The Kansas Legislature on Monday begins work to pass hugely important bills on the budget, school funding, Medicaid expansion and — let’s hope — gun rights.
Kansas residents know all about the challenges, created in large part by the failed income tax cuts of 2012, pushed by Gov. Sam Brownback and ultra-conservative legislators.
— The Legislature needs to approve a spending plan that wipes out a projected deficit of $900 million over the next two fiscal years, starting July 1.
The best solution: Repeal the 2012 tax reductions to raise badly needed revenue. The worst? Try to keep relying on one-time fixes while further trimming funds for roads, social agencies and public universities.
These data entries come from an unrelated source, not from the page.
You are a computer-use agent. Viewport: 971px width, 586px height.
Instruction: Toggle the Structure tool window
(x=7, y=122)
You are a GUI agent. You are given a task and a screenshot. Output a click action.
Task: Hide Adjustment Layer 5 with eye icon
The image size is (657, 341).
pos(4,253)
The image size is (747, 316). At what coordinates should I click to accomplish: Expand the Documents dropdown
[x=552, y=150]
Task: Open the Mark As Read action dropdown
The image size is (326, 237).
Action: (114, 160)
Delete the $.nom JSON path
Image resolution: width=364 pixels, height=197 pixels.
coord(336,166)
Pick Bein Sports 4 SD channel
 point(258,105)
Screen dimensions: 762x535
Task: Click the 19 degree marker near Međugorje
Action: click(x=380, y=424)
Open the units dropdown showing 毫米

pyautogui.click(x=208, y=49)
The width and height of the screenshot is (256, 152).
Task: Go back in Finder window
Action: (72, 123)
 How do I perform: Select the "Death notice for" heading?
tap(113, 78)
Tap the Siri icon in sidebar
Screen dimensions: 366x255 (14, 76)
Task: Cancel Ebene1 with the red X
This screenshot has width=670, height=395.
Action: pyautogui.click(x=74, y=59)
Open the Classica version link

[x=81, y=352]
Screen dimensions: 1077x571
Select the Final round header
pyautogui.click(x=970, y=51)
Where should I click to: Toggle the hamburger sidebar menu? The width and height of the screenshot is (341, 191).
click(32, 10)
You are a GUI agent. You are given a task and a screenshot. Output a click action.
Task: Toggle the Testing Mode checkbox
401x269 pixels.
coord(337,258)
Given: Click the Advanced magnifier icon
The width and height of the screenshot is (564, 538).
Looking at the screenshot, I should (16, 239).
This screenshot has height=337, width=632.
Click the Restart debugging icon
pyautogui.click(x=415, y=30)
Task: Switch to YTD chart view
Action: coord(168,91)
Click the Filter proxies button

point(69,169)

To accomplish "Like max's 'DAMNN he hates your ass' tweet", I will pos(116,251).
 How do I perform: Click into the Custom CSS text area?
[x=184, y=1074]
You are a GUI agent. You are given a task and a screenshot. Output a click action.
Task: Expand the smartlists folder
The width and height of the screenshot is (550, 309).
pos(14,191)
— Lawmakers needs to constitutionally fund K-12 schools, to meet a Kansas Supreme Court dictate.
Elected officials should err on the side of kicking in more money rather than less, or the schools could be threatened with closure this summer. The state narrowly avoided that fate in 2016.
— The Legislature must find the will to again try to expand Medicaid services to more low-income Kansans.
That first bid came tantalizing, even surprisingly, close to happening several weeks ago. Lots of Kansans are speaking out in favor of this tactic. The possible closure of a large Topeka hospital also has focused renewed attention on the benefits of expansion for people and medical institutions.
How’s this going to happen?
Kansans need real leaders to step up, starting with Brownback.
He must get a brain and stop ruining the state’s fiscal situation. Primarily, he needs to allow the repeal of the reckless tax cuts, including the tax exemptions for owners of LLCs. The right tactics include creating a third, higher income tax rate.
The governor should sign Medicaid expansion and support repeal of a law that would allow guns in state hospitals and on college campuses starting July 1. As Brownback suddenly revealed last week, the gun law could cost taxpayers tens of millions of dollars a year. That’s ridiculous.
All of this is achievable, partly because an overwhelming number of Republican lawmakers already support these positions (with the exception of repealing the gun law, which really needs a second look in coming weeks).
Up next: Senate President Susan Wagle.
She really needs to grow a spine and oppose Brownback on key issues if he refuses to change his mind.
So far this session, the Wichita Republican unfortunately sided with the governor on his narrowly upheld veto of increased income tax revenue. Wagle voted to oppose Medicaid expansion. And she almost comically led the charge for a flat income tax, which had no chance of passage.
Senate Majority Leader Jim Denning, an Overland Park Republican, also has been a thorn in the side of necessary progress this session.
With the backing of Wagle and Denning, the Senate should be able to achieve a veto-proof majority on crucial bills.
Yes, it still would be tough to find the votes in the Kansas House to overcome Brownback’s expected opposition. But not impossible. The House overrode the governor on the income tax plan. On the negative side, the House came close but could not kill Brownback’s veto of Medicaid expansion.
The 2017 session that resumes Monday does not have an end date in sight. So the Legislature has the time to find the courage to fix the rot created and sadly still supported by Brownback.
It’s lawmakers’ duty to position Kansas for a brighter future.